For this assignment, you will be asked to design and carry out an applied ecology and conservation action of your choice. The possibilities are endless. Students have chosen to work on how to increase recycling in residence halls, reducing waste in cafeterias, and to change perception about the ugliness of wind power. I hope that each of you can identify a conservation issue that inspires you. You may work individually or in groups of up to 3 people. You should be planning, and implementing your conservation action as soon as possible after the course begins. The only requirement for the project is that your conservation action must be informed by peer-reviewed literature and address one of the main drivers of planetary change. Your grade will be based on six aspects, and at every point I will be looking for signs that you are looking for ways to measure and present the degree of effectiveness of the project and its perceived impact. Note that the proposal, presentation, and final report will be much better with STRONG VISUALS: data, photographs of your project at various stages, etc.!

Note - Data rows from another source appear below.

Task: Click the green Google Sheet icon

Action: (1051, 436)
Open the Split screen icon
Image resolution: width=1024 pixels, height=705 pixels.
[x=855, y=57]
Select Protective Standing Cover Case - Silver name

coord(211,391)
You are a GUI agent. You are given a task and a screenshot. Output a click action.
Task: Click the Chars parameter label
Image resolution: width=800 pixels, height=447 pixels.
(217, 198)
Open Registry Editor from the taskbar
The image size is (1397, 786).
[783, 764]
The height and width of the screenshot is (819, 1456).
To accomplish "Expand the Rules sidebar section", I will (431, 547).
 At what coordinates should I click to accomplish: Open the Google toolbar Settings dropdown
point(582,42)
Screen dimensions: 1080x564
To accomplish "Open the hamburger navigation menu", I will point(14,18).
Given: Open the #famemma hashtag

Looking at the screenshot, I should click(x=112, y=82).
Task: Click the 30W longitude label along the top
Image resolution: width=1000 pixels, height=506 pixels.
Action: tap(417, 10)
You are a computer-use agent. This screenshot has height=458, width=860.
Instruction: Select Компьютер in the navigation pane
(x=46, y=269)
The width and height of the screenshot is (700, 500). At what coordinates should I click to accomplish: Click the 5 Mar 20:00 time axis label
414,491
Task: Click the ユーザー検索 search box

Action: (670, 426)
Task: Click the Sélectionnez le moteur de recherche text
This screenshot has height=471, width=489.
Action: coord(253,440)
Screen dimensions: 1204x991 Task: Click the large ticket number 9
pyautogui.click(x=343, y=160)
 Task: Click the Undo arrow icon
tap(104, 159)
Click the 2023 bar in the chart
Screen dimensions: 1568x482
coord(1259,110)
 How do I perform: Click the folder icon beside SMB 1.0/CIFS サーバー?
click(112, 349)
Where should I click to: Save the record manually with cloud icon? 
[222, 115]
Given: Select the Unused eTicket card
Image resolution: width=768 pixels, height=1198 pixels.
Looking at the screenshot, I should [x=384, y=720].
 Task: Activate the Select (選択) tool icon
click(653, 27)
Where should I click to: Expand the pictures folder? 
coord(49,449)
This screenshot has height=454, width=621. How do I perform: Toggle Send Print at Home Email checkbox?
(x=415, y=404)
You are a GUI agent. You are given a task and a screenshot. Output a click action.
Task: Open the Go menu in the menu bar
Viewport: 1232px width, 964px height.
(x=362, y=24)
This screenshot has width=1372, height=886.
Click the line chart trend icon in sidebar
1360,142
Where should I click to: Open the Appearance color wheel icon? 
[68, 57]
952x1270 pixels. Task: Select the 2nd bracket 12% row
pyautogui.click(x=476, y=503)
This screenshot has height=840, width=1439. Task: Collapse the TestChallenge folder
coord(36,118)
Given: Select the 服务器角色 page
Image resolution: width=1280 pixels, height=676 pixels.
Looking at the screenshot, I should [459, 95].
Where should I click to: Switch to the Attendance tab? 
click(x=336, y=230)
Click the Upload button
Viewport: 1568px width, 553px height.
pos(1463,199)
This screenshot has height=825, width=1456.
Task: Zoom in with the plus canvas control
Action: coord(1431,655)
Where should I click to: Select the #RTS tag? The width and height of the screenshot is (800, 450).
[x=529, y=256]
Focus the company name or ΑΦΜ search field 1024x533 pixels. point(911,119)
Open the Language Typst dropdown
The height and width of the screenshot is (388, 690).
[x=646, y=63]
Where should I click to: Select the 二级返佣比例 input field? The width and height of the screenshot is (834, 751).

1) the research proposal (20%) first draft due Sept. 25; final draft is due Oct. 16. This should put your project in context and then discuss your idea, including background, methods, and your timeline. The proposals should be no more than 5 double spaced pages and include at least 15 references (which are separate from the 5-page count). You will receive feedback from the class and me about your proposals.

For a sample proposal, see: ftp://ftp-fc.sc.egov.usda.gov/NHQ/nri/ceap/ccv_proposal.pdf

2) the progress report (10%) due Nov. 6. In no more than 500 words, tell me how your project is going. Provide any examples of strengths, weaknesses, or Aha moments.

3) participation in classmates’ conservation actions (10%) This part of your grade will be based on your involvement in classmate’s projects. There should be a lot of opportunities to help others out and I want to foster a collaborative class environment and maximize the impact of individual projects. Obviously contributions will be judged based on the amount of effort they involved (e.g., giving feedback on a proposal, or a presentation, or signing a petition). If you make a good faith effort you should do well on this part.

4) the presentation at the end of the term (30%)due Dec. 4 each student is allocated 6 minutes and 40 seconds for a ‘Pecha Kucha’ style presentation (thus a group of 3 will do a 30 minute presentation, and each person must present and be clear about their individual role as well as the overall goal of the project). Presentations will be given during class on Dec. 4 (order to be allocated at random). A successful presentation will be broken into background (tell the audience why this issue is important), action, methods (how it made a difference), results and discussion, including conclusions about how your project fits into the bigger picture of your conservation issue, and what the future holds. Also, acknowledge classmates who helped you with your conservation action

5) the final report (30%) due by midnight Dec. 18. Maximum of 10 pages double-spaced. References are crucial and separate from the page count. Like the presentations, it should be presented in the format of a scientific paper (i.e., introduction, methods, results, discussion).